Study IDs Risk Factors for Recurrent Stroke Despite Aggressive Medical Management
A study led by Dr. Michael Waters, director of the Stroke Program and Neurovascular Division at Barrow, has been named one of the top 10 heart and stroke research advances of 2016 by the American Heart Association.
The study, published online in JAMA Neurology on Jan. 4, aimed to identify factors associated with high risk for recurrent stroke in people with symptomatic intracranial stenosis — the narrowing of an artery in the brain — despite aggressive medical management.
The study analyzed patients who were part of the medical management group of the SAMMPRIS Trial, which was published in the New England Journal of Medicine in 2011. The SAMMPRIS Trial separated 451 patients who had experienced a recent transient ischemic attack (TIA) or stroke related to intracranial stenosis into two groups. One group received aggressive medical management alone, and the other received aggressive medical management plus stenting.
The SAMMPRIS Trial found that aggressive medical therapy was more effective than stenting for preventing recurrent stroke in patients with symptomatic intracranial stenosis. This aggressive management included treating and controlling high cholesterol, high blood pressure, and diabetes. It also incorporated a lifestyle modification program.
However, even though the medical group did better than the stenting group, 15 percent of patients in the medical group still experienced a recurrent stroke during a median follow-up of 32.7 months.
“In spite of best medical management, there is a subset of patients at very high risk for repeat stroke,” Dr. Waters told Medscape. “We desperately need better treatments for this cohort.”
The study led by Dr. Waters attempted to shed a light on those risk factors. Conducted from November 2014 to June 2015, it looked at baseline demographic features, vascular risk factors, qualifying event for enrollment into the study, brain imaging, and angiographic features.
The analysis identified three factors associated with increased risk for recurrent stroke in the medical group: an old stroke in the area of the narrowed artery on baseline imaging, a stroke rather than a TIA as an enrollment-qualifying event, and not being on a statin — a drug used to lower bad cholesterol levels — at the time of enrollment. The highest-risk patients were those who had an old stroke in the area of the stenosis, particularly in the internal carotid artery — a major blood vessel in the neck that supplies blood to the brain.
“We would like to use this data to draft a proposal for another clinical trial in the subset of patients at very high risk for repeat stroke,” Dr. Waters said. “Medical management did not reduce risk to less than 1 in 3 for these patients. Medical therapy alone will not be adequate to protect this subgroup from suffering another stroke.”
In spite of best medical management, there is a subset of patients at very high risk for repeat stroke. We desperately need better treatments for this cohort.

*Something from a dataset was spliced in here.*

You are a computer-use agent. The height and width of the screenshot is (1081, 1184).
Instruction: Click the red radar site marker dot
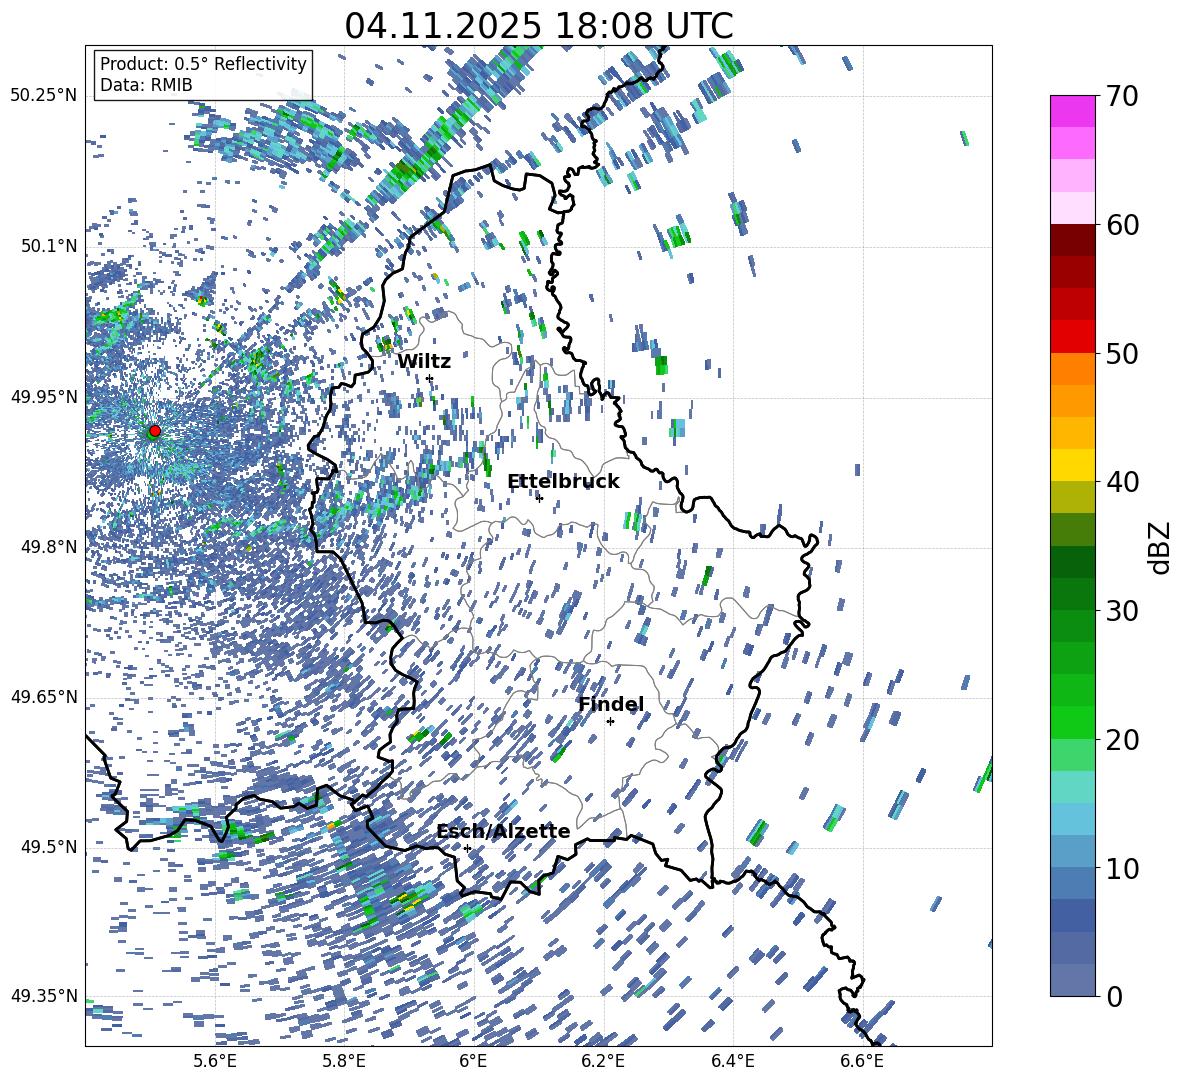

-Dr. Michael Waters, Director of Stroke Program and Neurovascular Division
The analysis also identified subgroups at particularly low risk for recurrent stroke while undergoing aggressive medical management: patients presenting with a TIA alone and patients who were already in the target for exercise when they entered the study. The target for physical activity was a Physician-Based Assessment and Counseling for Exercise (PACE) score of 4 to 8. A PACE score of 4 is equivalent to vigorous exercise less than three times per week or moderate exercise less than five times per week. These results supplement risk factor analyses from the SAMMPRIS Trial showing that exercise during follow-up was the most important determinant of a good outcome in the group that received medical management alone.
Dr. Waters also said it is still worth investigating new-generation stenting technology for these high-risk patients.
“Look what’s happened with acute stroke: endovascular therapy failed so many times, but now it is the standard of care,” he said. “As technology improved, so did the benefits. If we do find a technology that works for the highest-risk patients, it is possible that it could also be used in a lower-risk population in time.”